Whether Toronto voters cast ballots in a 25-ward structure or 47, the city clerk has dwindling faith that a fair and democratic municipal election is possible on October 22.

"We have hit a tipping point, Ulli Watkiss told councillors during a special meeting Thursday. "Both scenarios are becoming virtually impossible for us to carry out."

Watkiss revealed that she has hired outside legal counsel for advice on issues including whether she has the authority to move election day if she doesn't believe a proper vote is possible.

While the province's just-introduced Efficient Local Government Act gives Toronto the right to skip advanced voting, Watkiss is not inclined to take them up on it.

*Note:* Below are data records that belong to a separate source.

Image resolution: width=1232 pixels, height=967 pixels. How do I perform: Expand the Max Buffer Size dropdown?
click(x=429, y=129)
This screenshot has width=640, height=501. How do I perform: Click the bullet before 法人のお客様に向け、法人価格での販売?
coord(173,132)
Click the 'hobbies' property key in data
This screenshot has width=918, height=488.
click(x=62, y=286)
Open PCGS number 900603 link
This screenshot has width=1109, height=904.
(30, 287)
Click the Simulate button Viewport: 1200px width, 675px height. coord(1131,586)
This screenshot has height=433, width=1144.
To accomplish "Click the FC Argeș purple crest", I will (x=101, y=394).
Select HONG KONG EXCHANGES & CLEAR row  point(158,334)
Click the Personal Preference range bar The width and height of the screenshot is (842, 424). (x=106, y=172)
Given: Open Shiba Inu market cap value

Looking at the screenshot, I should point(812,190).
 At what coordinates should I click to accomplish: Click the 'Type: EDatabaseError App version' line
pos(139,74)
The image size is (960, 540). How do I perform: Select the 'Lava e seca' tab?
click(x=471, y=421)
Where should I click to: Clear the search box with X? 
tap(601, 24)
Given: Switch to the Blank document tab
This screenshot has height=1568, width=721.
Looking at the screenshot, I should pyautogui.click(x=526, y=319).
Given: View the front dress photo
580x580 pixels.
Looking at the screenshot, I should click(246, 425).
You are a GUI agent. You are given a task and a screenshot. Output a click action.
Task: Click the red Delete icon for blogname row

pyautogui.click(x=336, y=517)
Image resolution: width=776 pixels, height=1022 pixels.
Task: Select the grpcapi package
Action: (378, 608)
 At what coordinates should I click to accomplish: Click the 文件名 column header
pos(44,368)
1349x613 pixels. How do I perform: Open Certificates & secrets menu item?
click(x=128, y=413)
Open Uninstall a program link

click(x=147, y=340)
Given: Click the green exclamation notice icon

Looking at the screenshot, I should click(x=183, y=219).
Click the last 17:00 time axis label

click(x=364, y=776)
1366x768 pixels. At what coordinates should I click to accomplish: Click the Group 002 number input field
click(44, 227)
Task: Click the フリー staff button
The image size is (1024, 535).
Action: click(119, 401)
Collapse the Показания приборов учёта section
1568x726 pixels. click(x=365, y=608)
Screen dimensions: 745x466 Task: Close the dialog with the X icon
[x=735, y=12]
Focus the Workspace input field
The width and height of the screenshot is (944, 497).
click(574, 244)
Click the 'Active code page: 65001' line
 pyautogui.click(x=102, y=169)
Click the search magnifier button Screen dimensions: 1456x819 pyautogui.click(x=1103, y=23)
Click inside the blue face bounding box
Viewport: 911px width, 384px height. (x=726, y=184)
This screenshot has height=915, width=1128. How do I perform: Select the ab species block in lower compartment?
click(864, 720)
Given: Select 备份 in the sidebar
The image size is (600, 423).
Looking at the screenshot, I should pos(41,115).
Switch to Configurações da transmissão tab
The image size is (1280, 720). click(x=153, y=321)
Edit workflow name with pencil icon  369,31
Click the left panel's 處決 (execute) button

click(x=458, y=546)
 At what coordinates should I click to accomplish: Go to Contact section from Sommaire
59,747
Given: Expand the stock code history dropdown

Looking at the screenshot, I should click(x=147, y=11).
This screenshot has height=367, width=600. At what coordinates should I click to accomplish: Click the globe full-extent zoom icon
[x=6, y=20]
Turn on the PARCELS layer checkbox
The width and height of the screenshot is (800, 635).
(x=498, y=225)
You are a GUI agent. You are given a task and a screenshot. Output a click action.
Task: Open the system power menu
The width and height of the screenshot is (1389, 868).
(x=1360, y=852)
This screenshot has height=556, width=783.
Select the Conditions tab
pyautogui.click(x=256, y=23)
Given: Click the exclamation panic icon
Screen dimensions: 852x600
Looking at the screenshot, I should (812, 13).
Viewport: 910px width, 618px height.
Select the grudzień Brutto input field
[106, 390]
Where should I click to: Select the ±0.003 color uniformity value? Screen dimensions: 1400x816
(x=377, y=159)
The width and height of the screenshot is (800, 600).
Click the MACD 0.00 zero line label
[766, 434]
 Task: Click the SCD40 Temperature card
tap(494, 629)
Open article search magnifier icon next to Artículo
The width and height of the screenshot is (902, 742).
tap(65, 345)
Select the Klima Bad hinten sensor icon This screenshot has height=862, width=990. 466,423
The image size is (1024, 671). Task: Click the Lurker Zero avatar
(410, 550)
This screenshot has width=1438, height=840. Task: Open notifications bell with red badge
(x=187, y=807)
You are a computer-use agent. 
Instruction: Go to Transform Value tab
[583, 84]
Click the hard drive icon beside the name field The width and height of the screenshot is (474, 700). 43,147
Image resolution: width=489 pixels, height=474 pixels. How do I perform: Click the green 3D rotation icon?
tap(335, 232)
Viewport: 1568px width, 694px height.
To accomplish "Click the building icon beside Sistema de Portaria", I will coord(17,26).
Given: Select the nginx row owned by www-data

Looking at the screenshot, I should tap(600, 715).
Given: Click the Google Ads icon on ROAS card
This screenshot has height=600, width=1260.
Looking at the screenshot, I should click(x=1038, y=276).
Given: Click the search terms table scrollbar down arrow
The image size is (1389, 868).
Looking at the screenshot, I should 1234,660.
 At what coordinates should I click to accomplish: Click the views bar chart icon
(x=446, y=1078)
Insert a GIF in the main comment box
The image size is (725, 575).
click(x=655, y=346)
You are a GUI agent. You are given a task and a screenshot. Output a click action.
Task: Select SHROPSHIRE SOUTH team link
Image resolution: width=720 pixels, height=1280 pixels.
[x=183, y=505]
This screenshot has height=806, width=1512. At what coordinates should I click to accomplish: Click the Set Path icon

"I believe that that would result in an election that is not fair, that does not meet the principles of the Act, that does not meet any integrity of process."

While Watkiss pledges to do her utmost to allow for voting in before election day, she says that won't be possible over the Thanksgiving weekend.

Watkiss detailed more concerns about getting voter information cards and proxy ballots out in the face of a potential work stoppage at Canada Post.

An Ontario government appeal of the Superior Court ruling that deemed their Better Local Government Act that reduced the number of Toronto wards to 25 unconstitutional will be heard on Tuesday. Doug Ford's PCs are also asking for a stay of Justice Edward Belobaba's decision, which if granted, would see the fall election proceed with a 25-ward structure.

At the same time, the government is using the Charter of Rights and Freedoms' not withstanding clause to forge ahead with the reduction in the size of Toronto city council once it passes through the legislature and is signed into law.